Aug 16

Just read a spot-on blog post by danah boyd on how Twitter communication is frequently misinterpreted by laymen:

Far too many tech junkies and marketers are obsessed with Twitter becoming the next news outlet source. As a result, the press are doing what they did with blogging: hyping Twitter us as this amazing source of current events and dismissing it as pointless babble. Haven’t we been there, done that? Scott Rosenberg even wrote the book on it!

Yes, absolutely. We’ve been there and this is really just a rehash of the “relevance debate” we already had with blogging and that will probably stay with us for a long time. Communicating publicly used to be a privileged only enjoyed by a select few and bound to very clear codes and conventions. Now that the barriers have been removed, we are faced with the shocking revelation that other people do not, in fact, communicate primarily with us in mind. Duh.

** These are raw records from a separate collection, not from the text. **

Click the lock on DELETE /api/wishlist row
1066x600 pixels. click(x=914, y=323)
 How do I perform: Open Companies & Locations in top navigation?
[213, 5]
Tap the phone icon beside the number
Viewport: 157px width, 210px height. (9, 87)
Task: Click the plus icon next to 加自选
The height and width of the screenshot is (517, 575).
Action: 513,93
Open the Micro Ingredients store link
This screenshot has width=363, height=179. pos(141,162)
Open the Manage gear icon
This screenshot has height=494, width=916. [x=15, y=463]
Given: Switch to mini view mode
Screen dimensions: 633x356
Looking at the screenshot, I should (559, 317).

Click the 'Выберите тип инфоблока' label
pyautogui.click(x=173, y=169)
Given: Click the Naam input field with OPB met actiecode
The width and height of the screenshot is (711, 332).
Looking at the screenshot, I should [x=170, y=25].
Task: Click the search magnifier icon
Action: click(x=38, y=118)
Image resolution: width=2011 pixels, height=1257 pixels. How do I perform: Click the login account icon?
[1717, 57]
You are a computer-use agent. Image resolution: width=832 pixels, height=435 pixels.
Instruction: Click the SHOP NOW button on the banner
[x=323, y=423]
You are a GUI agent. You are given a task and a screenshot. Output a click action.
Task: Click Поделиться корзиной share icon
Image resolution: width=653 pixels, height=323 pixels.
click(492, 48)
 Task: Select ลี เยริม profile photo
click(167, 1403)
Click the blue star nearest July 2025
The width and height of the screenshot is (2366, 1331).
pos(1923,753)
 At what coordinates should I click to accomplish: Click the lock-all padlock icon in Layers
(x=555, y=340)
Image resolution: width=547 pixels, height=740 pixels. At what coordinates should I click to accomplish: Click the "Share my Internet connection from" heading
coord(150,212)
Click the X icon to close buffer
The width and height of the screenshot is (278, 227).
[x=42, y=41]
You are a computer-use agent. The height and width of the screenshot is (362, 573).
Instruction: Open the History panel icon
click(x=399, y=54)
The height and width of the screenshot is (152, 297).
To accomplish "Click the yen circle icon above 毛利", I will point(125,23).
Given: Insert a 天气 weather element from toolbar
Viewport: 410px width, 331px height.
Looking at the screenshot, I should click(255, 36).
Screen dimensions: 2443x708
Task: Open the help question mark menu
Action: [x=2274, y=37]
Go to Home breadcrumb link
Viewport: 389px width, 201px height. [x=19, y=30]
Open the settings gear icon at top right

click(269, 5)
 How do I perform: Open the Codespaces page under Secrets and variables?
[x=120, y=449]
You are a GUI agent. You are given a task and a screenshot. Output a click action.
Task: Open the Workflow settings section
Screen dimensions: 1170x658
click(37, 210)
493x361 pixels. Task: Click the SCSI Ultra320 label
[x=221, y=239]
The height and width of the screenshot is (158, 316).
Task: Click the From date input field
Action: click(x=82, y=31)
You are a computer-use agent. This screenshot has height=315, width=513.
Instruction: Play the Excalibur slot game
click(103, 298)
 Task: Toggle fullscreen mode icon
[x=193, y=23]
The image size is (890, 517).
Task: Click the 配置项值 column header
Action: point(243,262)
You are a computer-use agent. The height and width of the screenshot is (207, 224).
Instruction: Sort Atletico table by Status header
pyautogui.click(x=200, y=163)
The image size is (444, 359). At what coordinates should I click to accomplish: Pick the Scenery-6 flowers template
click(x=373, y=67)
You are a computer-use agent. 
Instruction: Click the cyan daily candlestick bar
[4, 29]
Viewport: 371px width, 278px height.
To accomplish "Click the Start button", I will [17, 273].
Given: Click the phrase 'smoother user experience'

I do however, disagree with danah regarding one minor point. People who seriously assign the category “pointless babble” to certain Twitter messages (based on what criterion, exactly?) are not researchers, they are “researchers” and they don’t produce studies, they produce “studies”. That’s why, in spite of all well-deserved skepticism, I think academia – ivory tower, arcane rituals and all – is a good thing. Because, for the most part, we try to figure out what’s really going on using actual data vs. simply telling people what they want to hear and then publishing the results in a glossy “report”.